═══ TEXT PROVIDED ═══

MapDB 4 and near future

I decided to start new major MapDB version. Master branch was already refactored and tagged as MapDB 4.

MapDB 3

  • MapDB3 was announced more than 18 months ago.
  • Current stable branch is 3.0.
  • Dev branch 3.1 is cancelled
    • I started backporting changes to 3.0.x releases;
    • for example 3.0.5 had major performance improvement that reduced lock overhead.
  • The 3.0 branch will be maintained until 4.0 is released and becomes stable enough (most likely December 2017)

  • I decided to start new version because
    • Some features require format change (external files for large records, extended records)
    • API changes; lot of refactoring
    • changes in core classes (DBMaker, Serializers)
    • Some parts rewritten (Write Ahead Log, Volumes)

Major news in 4.0

  • Format change in StoreDirect format
    • better support for huge records
    • transparently put large records into external files
      • large records will bypass write-ahead-log, while preserving durability
    • better support for checksums and encryption
    • lazily streaming of large records (right now it is loaded into byte[])
  • full support for zero copy
    • deserialization input stream reads directly from mmaped file
    • write-ahead-log
  • redesign Volumes (file IO)
  • format change
    • support for values in external files
    • unified header
    • format evolution
      • old features will be deprecated, but not removed
  • way more automated tests
    • backward compatibility, format spec will be part of tests
  • MapDB will integrate with several libraries
    • it will be able to export/import data to Hadoop file formats, Sparkā€¦
    • I do not like several tiny maven project, so everything will be in MapDB artifacts (or perhaps mapdb-extra)

═══

Extend the MapDB 4 announcement above, starting after its last line. The data after this announcement is separate and plays no role here.

═══ DATA SEGMENT ═══

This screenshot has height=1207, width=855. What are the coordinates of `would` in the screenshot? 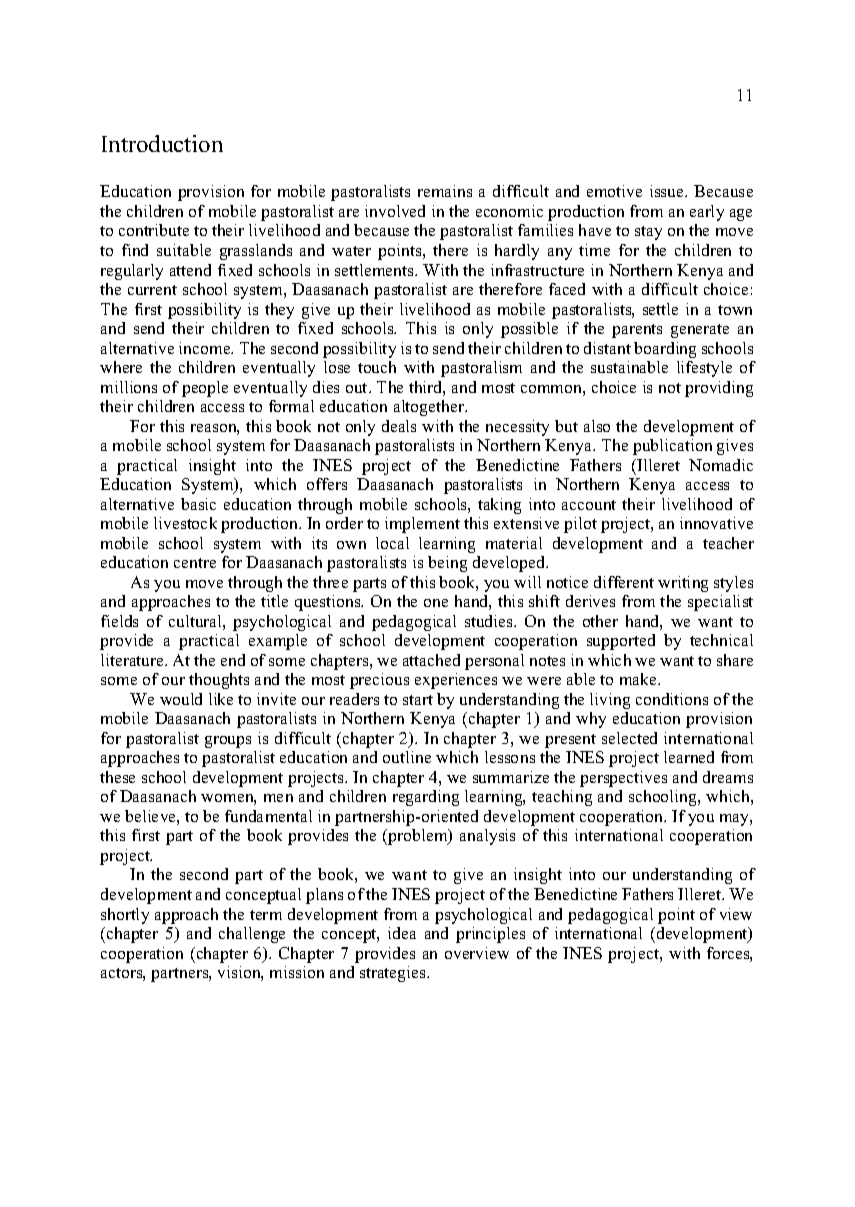 It's located at (181, 699).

═══

→ **ANSWER BELOW**
      • in separate package, latter might move into separate jar files
    • MapDB artifact will depend on several libraries,
      • but those will be optional compile time deps
      • user will be responsible for providing those
  • integration with libs and extras

  • mapdb will unify various types of collections
    • spark like
    • chronicle like
    • primitive collections over flat arrays (or memory mapped files)
    • flat cols over mmap files
  • support for Streams and Parallel Streams

Changes in development

  • I kept too tight grip on MapDB, tried to make it perfect, that made development too slow
  • way more blog posts
    • comments on various projects, algorithms, papers
    • staging place for documentation,
      • new feature will be first documented in blog post for comments, then moved into separate chapter
  • youtube channel
    • screencast videos to walkthrough code in IDE (very fast to produce, good for quick introduction)
  • change in a way documentation is made
    • bullet point oriented format
      • very fast to make, very readable
      • Antirez from Redis originally used this format
      • contributors are welcomed to reedit and polish the documentation
    • more code oriented
      • code examples will be written first, before code
  • change in release cycle
    • MapDB4 is the last major release
    • various formats will be introduced, and deprecated, but never removed
    • new formats (or collections) will start new file header, and use different implementations
    • new minor (4.X) version will be out every month
    • integration tests take about week to finish
      • dedicated machine will run integration tests nonstop
      • so every week there will be stable snapshot release or minor (4.0.X) bugfix release
  • changes in unit tests
    • way more unit tests
    • test full matrix of all configuration options; CPU is cheap
    • concurrency stress tests
    • performance regression testing (MapDB 3 release was disaster)
    • test storage format compatibility (can read and modify files generated by older 4.0.0 release)

Roadmap for next 3 months

  • first priority is to finish Elsa Serialization library, but final version will be released together with MapDB 4

  • MapDB 4.0 should be out at end of October
    • with features of MapDB 3, but without open TODOs (missing compaction)
  • there will be many blog post describing my progress on MapDB

  • semi-stable release (passes acceptance tests) should be out every week

New features after 4.0 release

I have very long list of ideas. So I will go through my bookmarks and notes; and put everything into series of blog posts.

So far most requested features are:

  • extra collections to support cryptography and blockchain applications
    • authenticated merkle tree (immutable, fast creation with data pump)
    • authenticated skip list, already written for iodb
  • LSM Store based on IODB
    • supports snapshots
    • supports branching (the same way Git or other CVS)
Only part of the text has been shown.